> Material provided:
begin

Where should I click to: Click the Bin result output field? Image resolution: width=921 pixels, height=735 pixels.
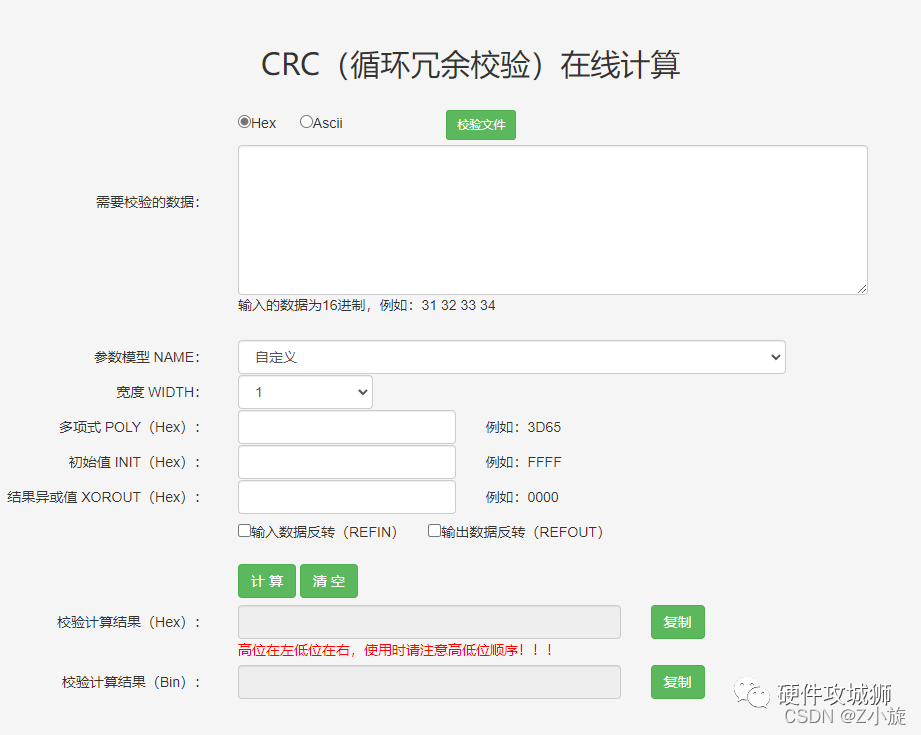(x=428, y=682)
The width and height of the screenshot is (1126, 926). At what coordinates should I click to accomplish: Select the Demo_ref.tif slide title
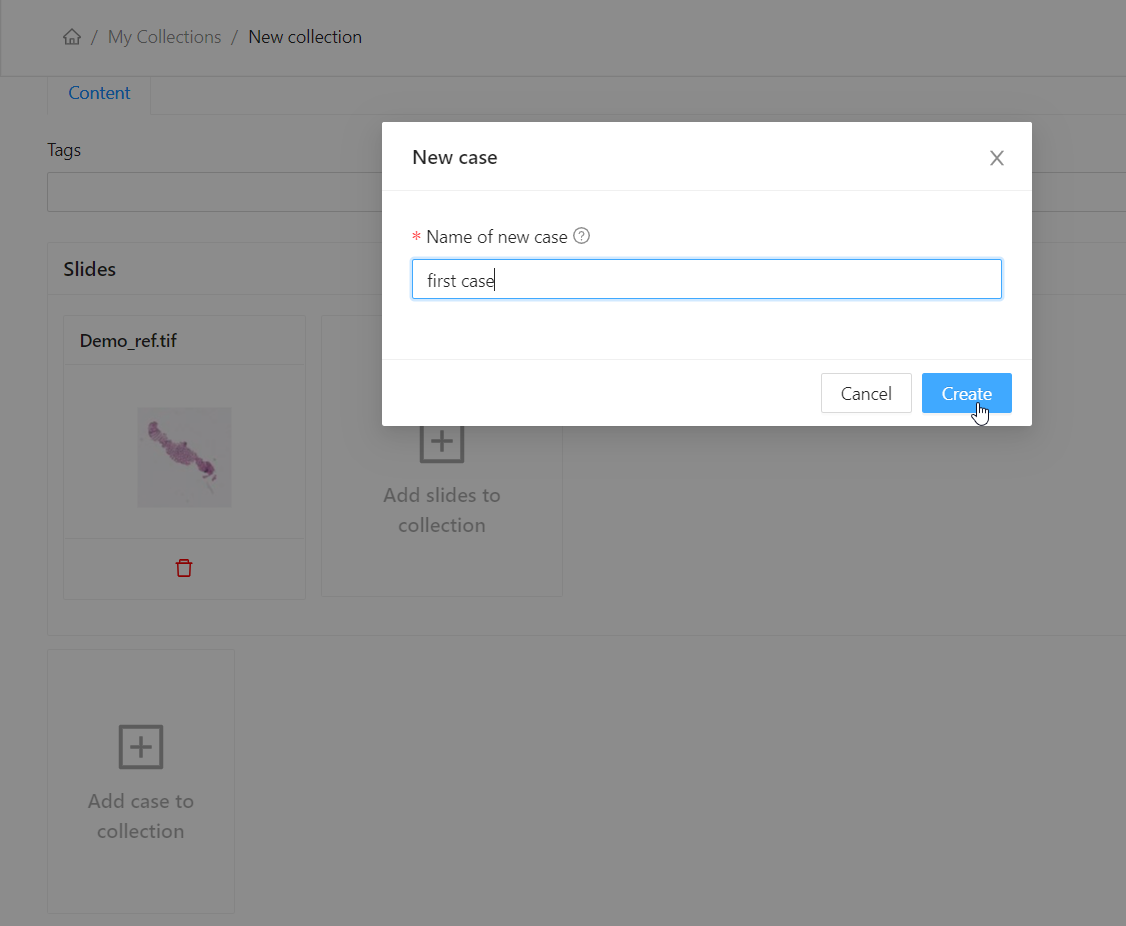(128, 341)
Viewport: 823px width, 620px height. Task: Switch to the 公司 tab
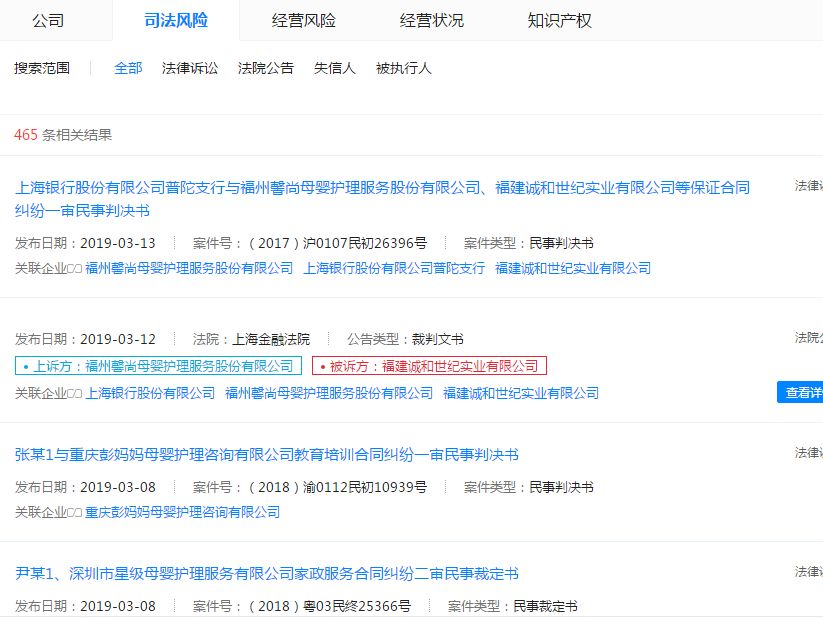click(50, 20)
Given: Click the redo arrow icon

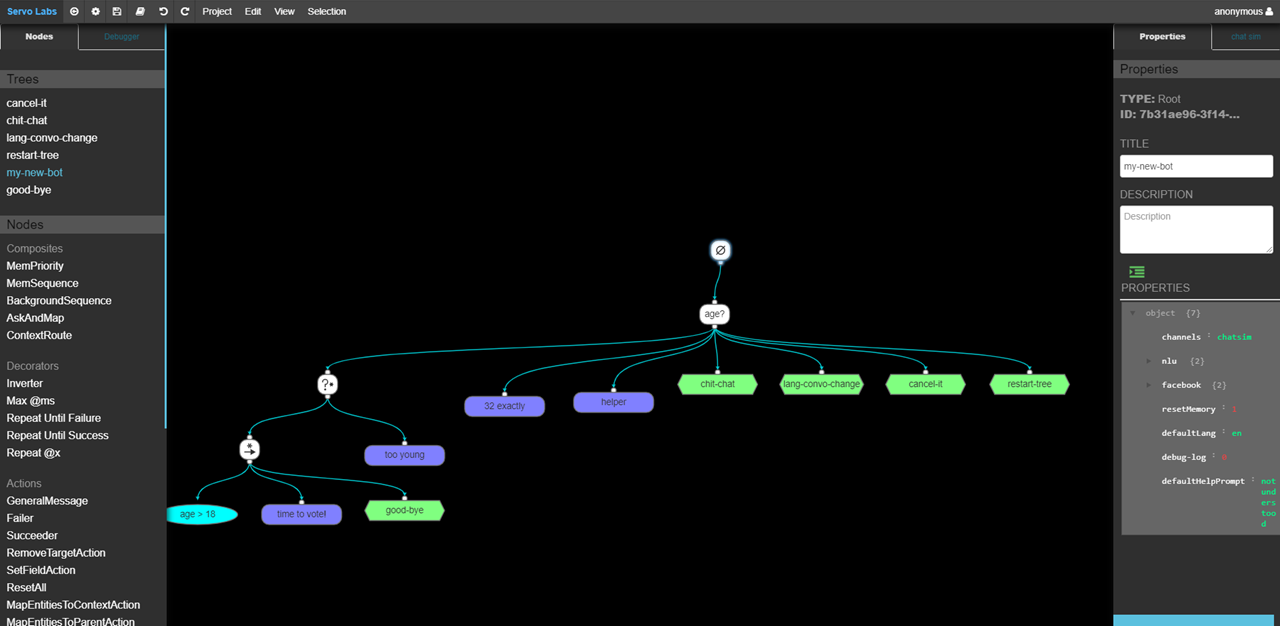Looking at the screenshot, I should (x=185, y=12).
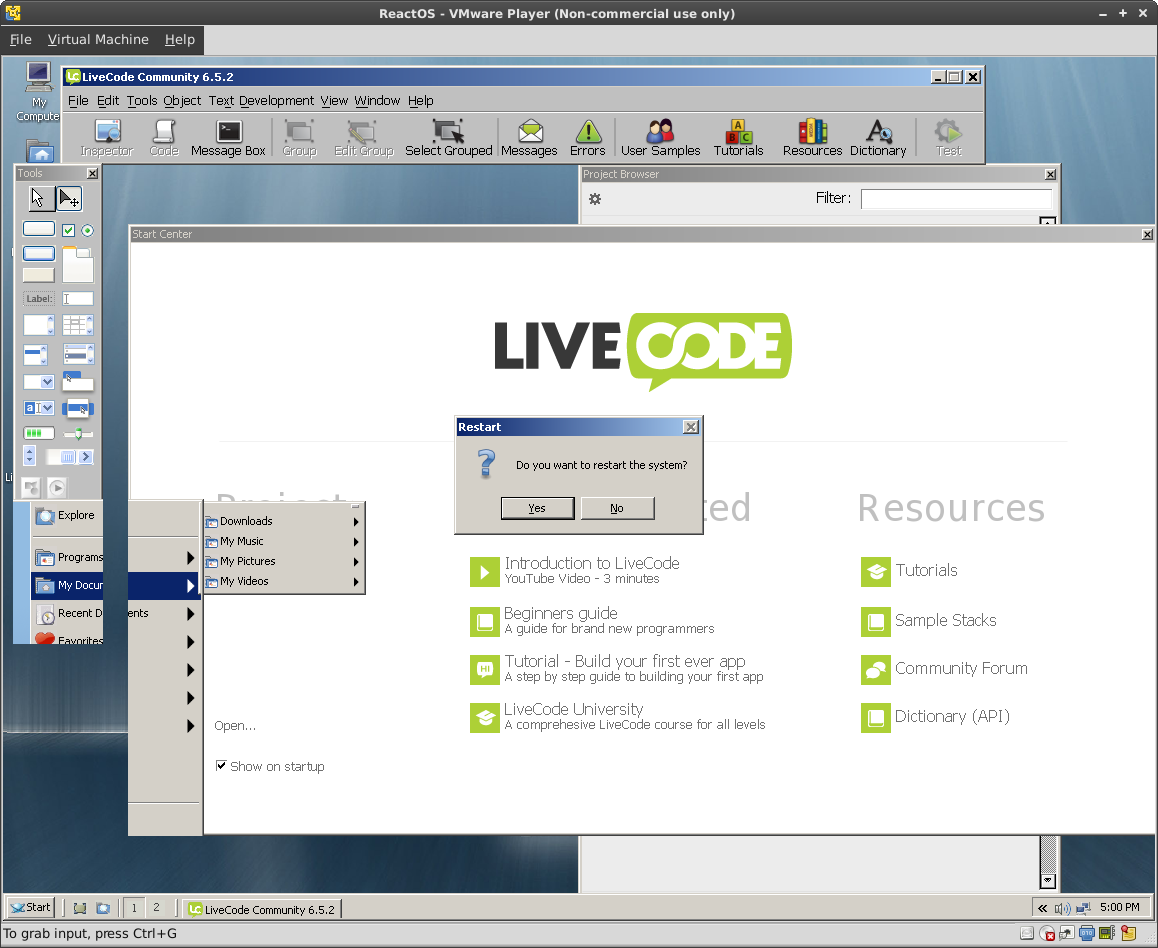This screenshot has height=948, width=1158.
Task: Open the Dictionary toolbar icon
Action: pos(877,138)
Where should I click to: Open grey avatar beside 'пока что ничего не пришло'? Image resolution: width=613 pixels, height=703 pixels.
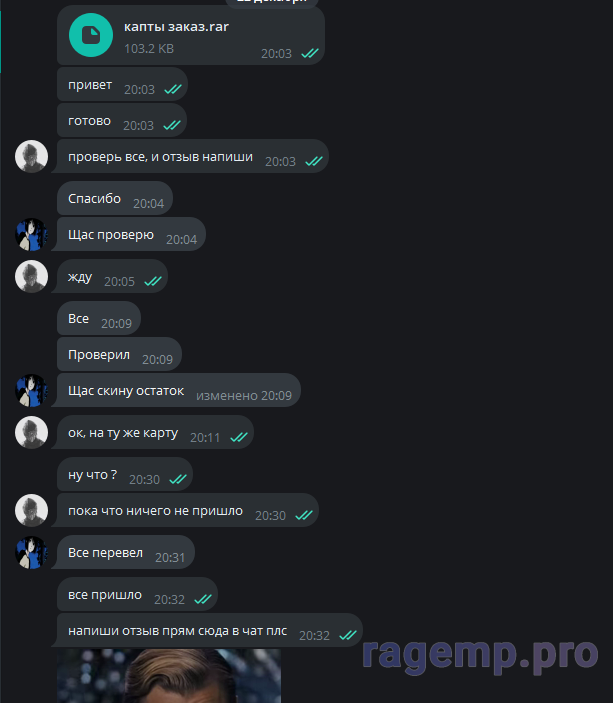pos(31,510)
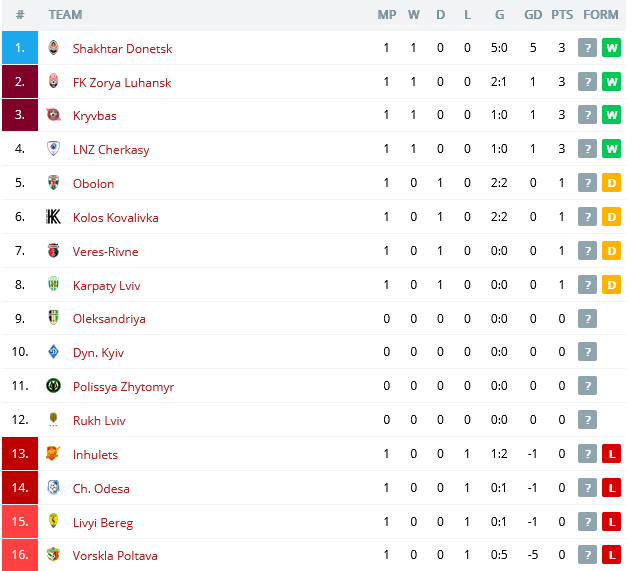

end

> Description of the task:
Change "Image resolution" to "Screenshot size" in the rows above and give them again with nothing else altered. Leave the pictures out.

> Right answer:
Where should I click to: Click the Bin result output field? Screenshot size: width=921 pixels, height=735 pixels.
(x=428, y=682)
The width and height of the screenshot is (1126, 926). At what coordinates should I click to accomplish: Select the Demo_ref.tif slide title
(128, 341)
Viewport: 823px width, 620px height. Task: Switch to the 公司 tab
click(50, 20)
Given: Click the redo arrow icon

Looking at the screenshot, I should (x=185, y=12).
This screenshot has height=948, width=1158.
Task: Open the Dictionary toolbar icon
Action: pos(877,138)
Where should I click to: Open grey avatar beside 'пока что ничего не пришло'? Screenshot size: width=613 pixels, height=703 pixels.
pos(31,510)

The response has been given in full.